Plagiarism Detection Service

The plagiarism detection service runs asynchronously after each submission is accepted. It uses a token-based similarity algorithm (similar to MOSS — Measure Of Software Similarity) that normalizes code by removing variable names and formatting, then computes pairwise Jaccard similarity on sliding windows of token n-grams. Submissions above a configurable threshold (e.g., 80% similarity) are flagged for manual review. The service processes submissions in nightly batches for efficiency, storing fingerprints (MinHash signatures) in a columnar store (ClickHouse) for fast similarity queries across millions of past submissions.

Database Design

PostgreSQL stores problems, users, and submission metadata. Key tables: problems (problem_id, title, difficulty, time_limit_ms, memory_limit_mb, test_case_count), submissions (submission_id, user_id, problem_id, language, code, status, runtime_ms, memory_kb, submitted_at), test_results (result_id, submission_id, test_case_index, status, runtime_ms), contest_participants (contest_id, user_id, score, penalty_ms). The submissions table grows fast — partition by month with pg_partman. The code column is stored as text; for large solutions consider S3 offload above 64 KB. Redis caches problem metadata, user session state, and contest leaderboards (Sorted Sets).

API Design

POST /submissions — body: {problem_id, language, code}, enqueues submission, returns {submission_id, status: "queued"}; rate-limited to 5 submissions/minute per user
GET /submissions/{submission_id} — returns submission status, result, runtime, memory; polled by frontend or received via WebSocket push
POST /run — body: {language, code, stdin}, runs code against custom input in sandbox, returns stdout/stderr within 10s timeout; not persisted
GET /problems/{problem_id} — returns problem statement, constraints, examples, tags; served from Redis cache with 1-hour TTL
GET /contests/{contest_id}/leaderboard — returns top-N participants with scores; served from Redis Sorted Set

Scaling & Bottlenecks

The judge worker fleet is the primary scaling constraint. Workers are stateful (pre-warmed language runtimes) and require dedicated CPU cores — they cannot be over-provisioned on shared VMs. During a LeetCode-scale weekly contest with 50k participants, the submission burst in the first 10 minutes can hit 5k submissions/minute.
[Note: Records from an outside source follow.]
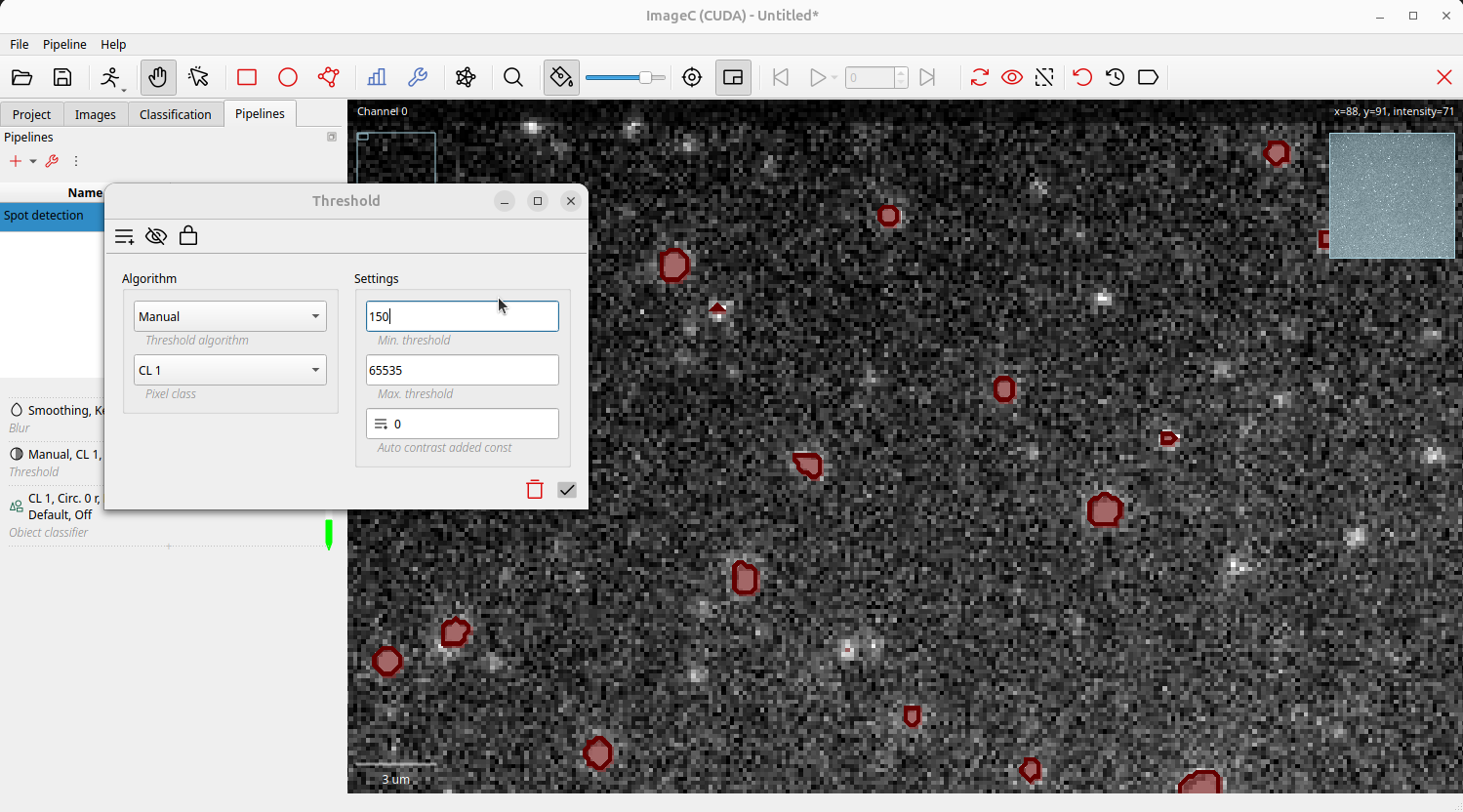
Task: Click the open folder icon in toolbar
Action: coord(21,78)
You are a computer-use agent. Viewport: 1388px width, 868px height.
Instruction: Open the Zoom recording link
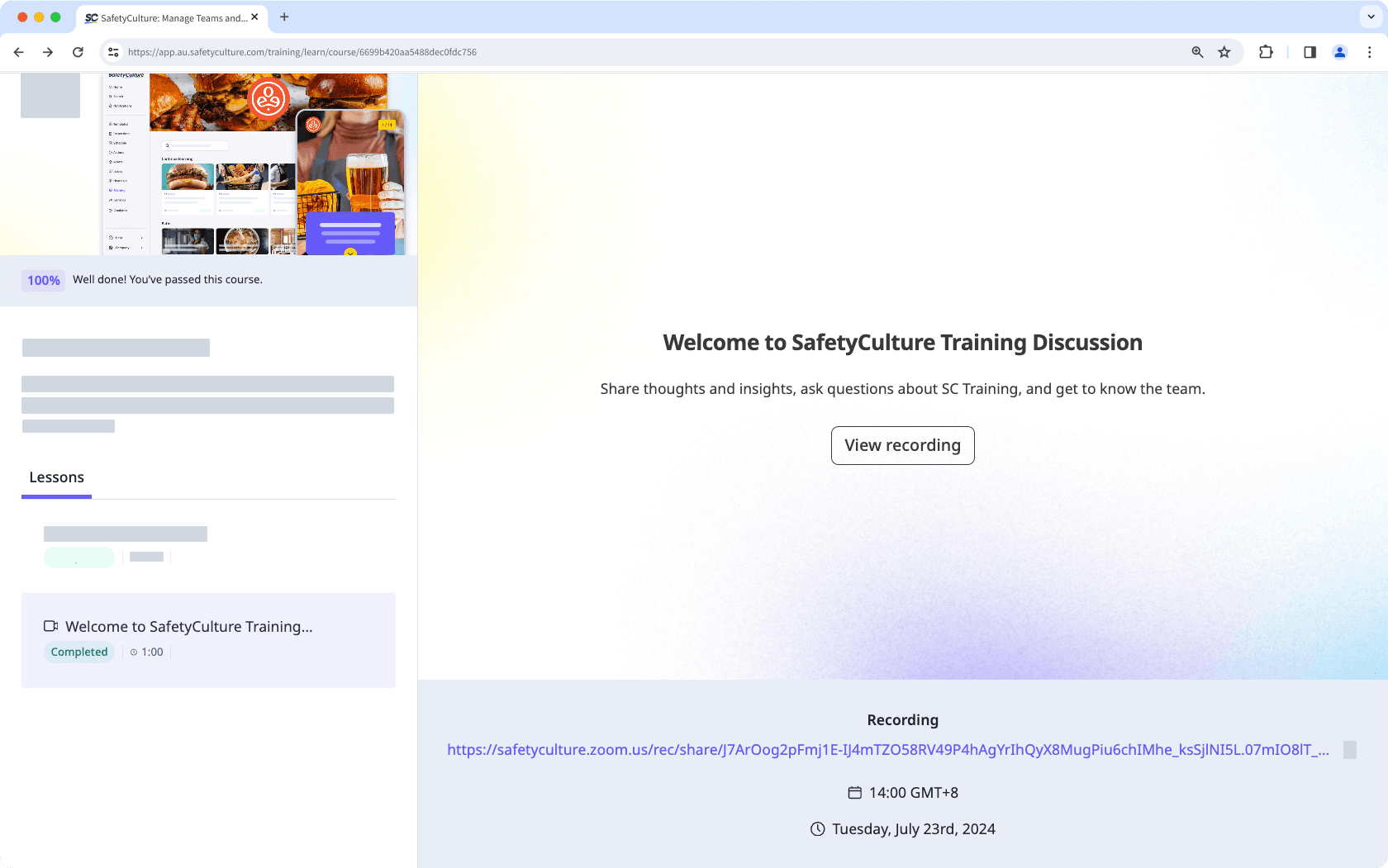pyautogui.click(x=888, y=751)
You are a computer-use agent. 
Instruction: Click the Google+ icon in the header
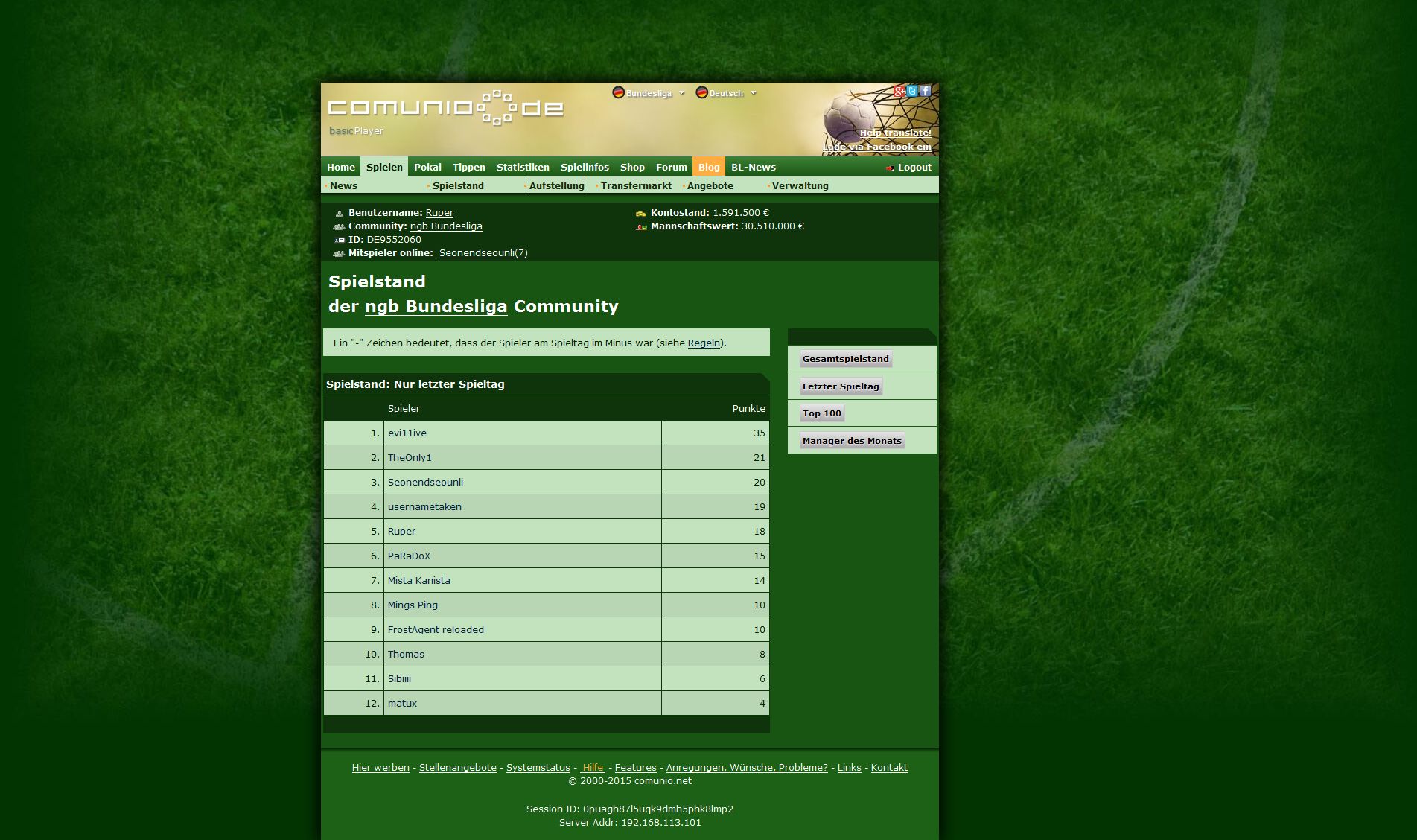[x=899, y=92]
Pre-scaling the worker fleet 30 minutes before contest start (using scheduled auto-scaling) is more reliable than reactive scaling, which has a 3-5 minute warm-up lag. Spot instances reduce cost by 70% but require a fallback on-demand pool to avoid capacity gaps during AWS Spot reclamation events.
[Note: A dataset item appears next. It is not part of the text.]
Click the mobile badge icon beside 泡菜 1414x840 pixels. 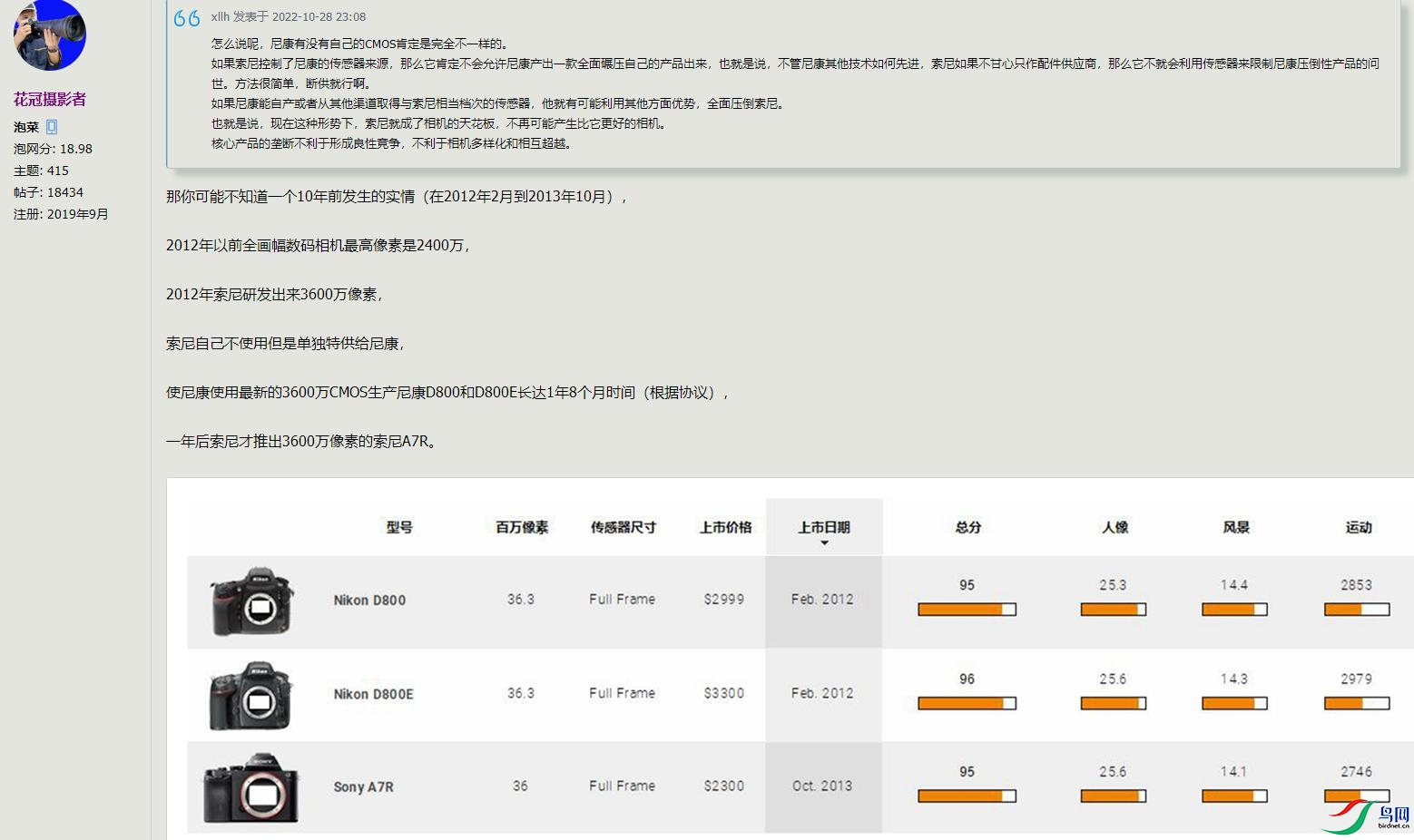click(52, 127)
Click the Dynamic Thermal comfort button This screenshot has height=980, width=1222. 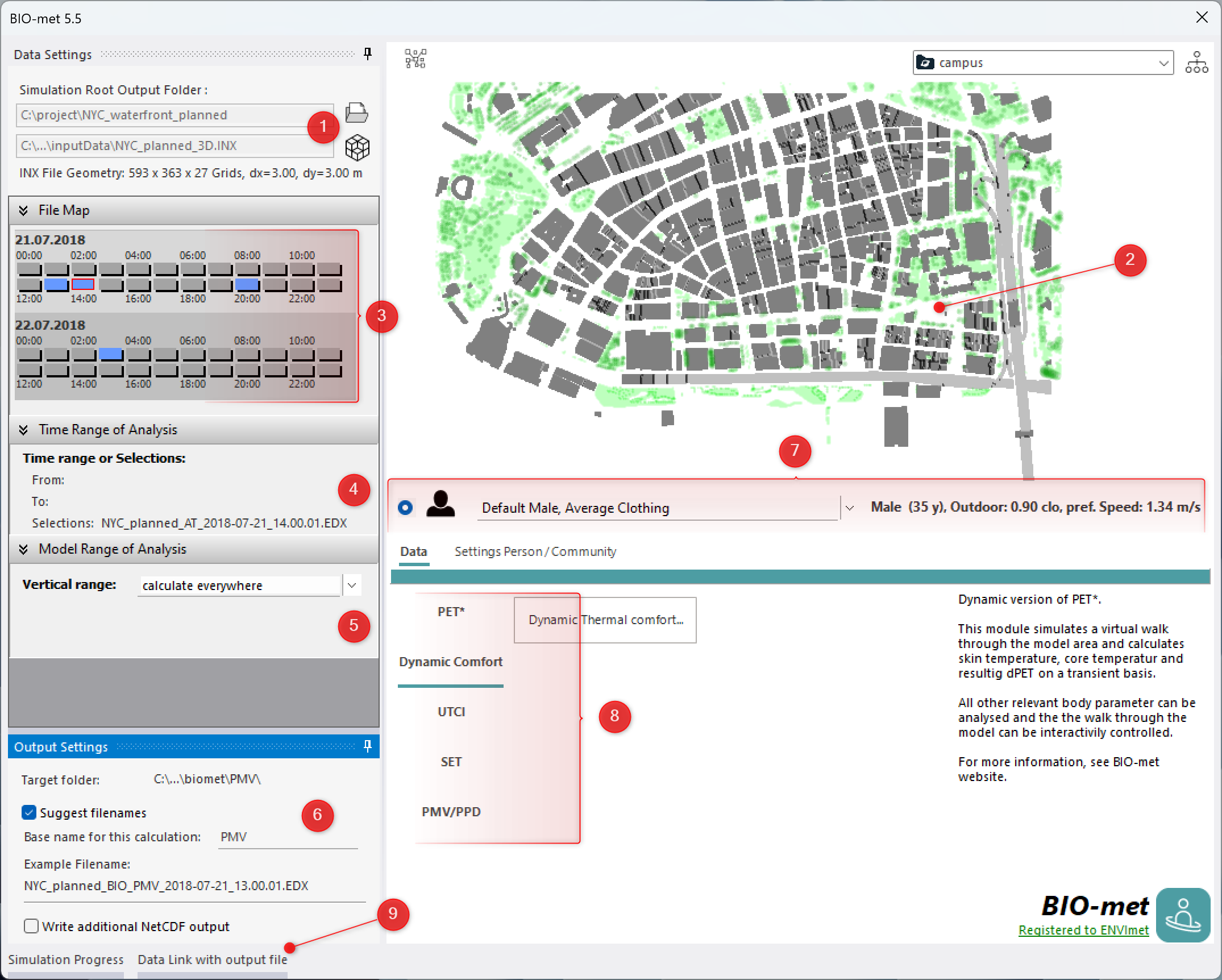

The database write path for submission results is a bottleneck at scale: 10k concurrent judge workers each writing a result creates ~10k writes/second. Batching result writes (workers accumulate 10 results before flushing to DB) and using PostgreSQL's COPY for bulk inserts reduces lock contention. The WebSocket tier for contest leaderboards must handle 50k persistent connections — use a connection-aware load balancer (NLB at L4) with Redis pub/sub for cross-instance message delivery rather than HTTP/2 server-sent events which struggle with this connection count.

Key Trade-offs

gVisor vs. nsjail: gVisor provides stronger syscall interception (user-space kernel) with ~15% CPU overhead per run; nsjail uses Linux namespaces with lower overhead but relies on seccomp policy correctness. For a public judge, gVisor's defense-in-depth justifies the performance cost.
Pre-warm vs. cold-start containers: Pre-warming language runtimes reduces p95 latency from ~3s to ~200ms but consumes memory on idle workers; the trade-off favors pre-warming for the top 5 languages by submission volume.
Synchronous vs. async result delivery: Polling with exponential backoff is simpler than WebSocket but adds latency; WebSocket push is used in contest mode where result latency directly affects leaderboard accuracy.
Storing full code in DB vs. S3: Storing code in PostgreSQL simplifies queries (plagiarism detection, editorial comparison) but bloats the table; S3 offload with a metadata pointer is better above 10M submissions.